Are we going to make a habit of sending lone Hoosier fanatics to join wacko militant movements? First, it was Thomas Piatek of Whiting, who joined the Hutaree militia of Michigan, who either “talked idly about” or “plotted” violence against police officers. Now it's Douglas Wright of Indianapolis, said to be a “group leader” of the Ohio anarchists who wanted to blow up a bridge linking two wealthy Cleveland suburbs.
Both groups were infiltrated by FBI informants, and the cases raise troubling questions about how many of our rights we have to give up to get a feeling of security. This is obviously becoming a preferred tool of the government – similar infiltrations have happened in Massachusetts, Oregon, New York and Texas – so we need to keep having this conversation.
In the Michigan case, a judge threw out all of the most serious charges because she thought the government had overreacted to “mere words” that did not “rise to the level sufficient to show a conspiracy.” And federal agents seemed to cross a line between merely nabbing the men for things they would have done anyway and actually pushing them into taking the actions.
There were more than words in the Ohio case, so the government might be on firmer ground. The anarchists bought what they thought were explosives from an FBI informant and actually planted them and tried to detonate them. What they had actually gotten, though, was inert material. Did the government act properly, or was there entrapment? Stay tuned.
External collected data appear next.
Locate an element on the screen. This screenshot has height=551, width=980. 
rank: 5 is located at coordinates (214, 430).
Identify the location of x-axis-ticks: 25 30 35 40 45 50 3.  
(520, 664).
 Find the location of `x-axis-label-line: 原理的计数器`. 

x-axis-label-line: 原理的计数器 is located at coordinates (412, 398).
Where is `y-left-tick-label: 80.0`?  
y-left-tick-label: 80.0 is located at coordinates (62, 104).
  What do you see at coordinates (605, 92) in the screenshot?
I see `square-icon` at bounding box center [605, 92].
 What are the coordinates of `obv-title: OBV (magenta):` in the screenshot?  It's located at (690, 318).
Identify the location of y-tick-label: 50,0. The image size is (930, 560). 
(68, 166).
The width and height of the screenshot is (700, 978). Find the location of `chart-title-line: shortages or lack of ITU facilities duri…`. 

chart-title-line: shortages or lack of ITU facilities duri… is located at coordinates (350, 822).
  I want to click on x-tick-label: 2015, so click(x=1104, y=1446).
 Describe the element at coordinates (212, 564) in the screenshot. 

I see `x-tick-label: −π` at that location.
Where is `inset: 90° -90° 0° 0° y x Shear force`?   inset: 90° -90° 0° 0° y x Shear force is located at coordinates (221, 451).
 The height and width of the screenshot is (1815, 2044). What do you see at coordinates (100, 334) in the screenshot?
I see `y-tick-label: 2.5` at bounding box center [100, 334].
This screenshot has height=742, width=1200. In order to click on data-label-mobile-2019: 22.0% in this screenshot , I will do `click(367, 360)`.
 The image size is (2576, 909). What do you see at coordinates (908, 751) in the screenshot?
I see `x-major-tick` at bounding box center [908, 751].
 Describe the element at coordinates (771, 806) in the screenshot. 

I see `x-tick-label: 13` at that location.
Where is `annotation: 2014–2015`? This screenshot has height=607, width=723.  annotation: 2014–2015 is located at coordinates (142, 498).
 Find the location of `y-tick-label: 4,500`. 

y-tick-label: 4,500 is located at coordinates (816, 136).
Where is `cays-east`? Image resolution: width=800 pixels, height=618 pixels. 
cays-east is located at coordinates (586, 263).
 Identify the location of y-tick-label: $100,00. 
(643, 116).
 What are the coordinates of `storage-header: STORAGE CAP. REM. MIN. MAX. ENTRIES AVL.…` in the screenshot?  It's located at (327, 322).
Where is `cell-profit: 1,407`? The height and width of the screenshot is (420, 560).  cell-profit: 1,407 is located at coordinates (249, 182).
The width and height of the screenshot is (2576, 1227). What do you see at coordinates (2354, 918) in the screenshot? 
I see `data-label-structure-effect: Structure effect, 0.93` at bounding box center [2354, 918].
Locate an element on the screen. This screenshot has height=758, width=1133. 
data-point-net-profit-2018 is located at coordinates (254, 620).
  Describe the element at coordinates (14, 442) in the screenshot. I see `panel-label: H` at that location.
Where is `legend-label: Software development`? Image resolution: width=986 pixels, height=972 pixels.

As we have said here before, the “war on terror” has caused a needed re-examination of the tradeoffs we are asked to make between security and freedom. This is a different kind of war from any we've known. There are no geographic boundaries being attacked or defended, no armed conflict on a clearly marked battlefield. How will we know when the war is over and victory can be declared? We should be careful what rights we give up to fight it this war. We might never get them back.
And we must listen closely to the muddle we get from Washington. Last week, the administration hinted that the war on terror might actually be over – hey, we killed Osama, you know, and al-Qaida is practically destroyed. But the Obama administration is still pursuing anti-terrorist strategies even more zealously that the Bush administration and in ways that seem even more dismissive of our civil liberties. It was Benjamin Franklin who said that people who trade liberty for security deserve neither. These are times in which we should not forget that.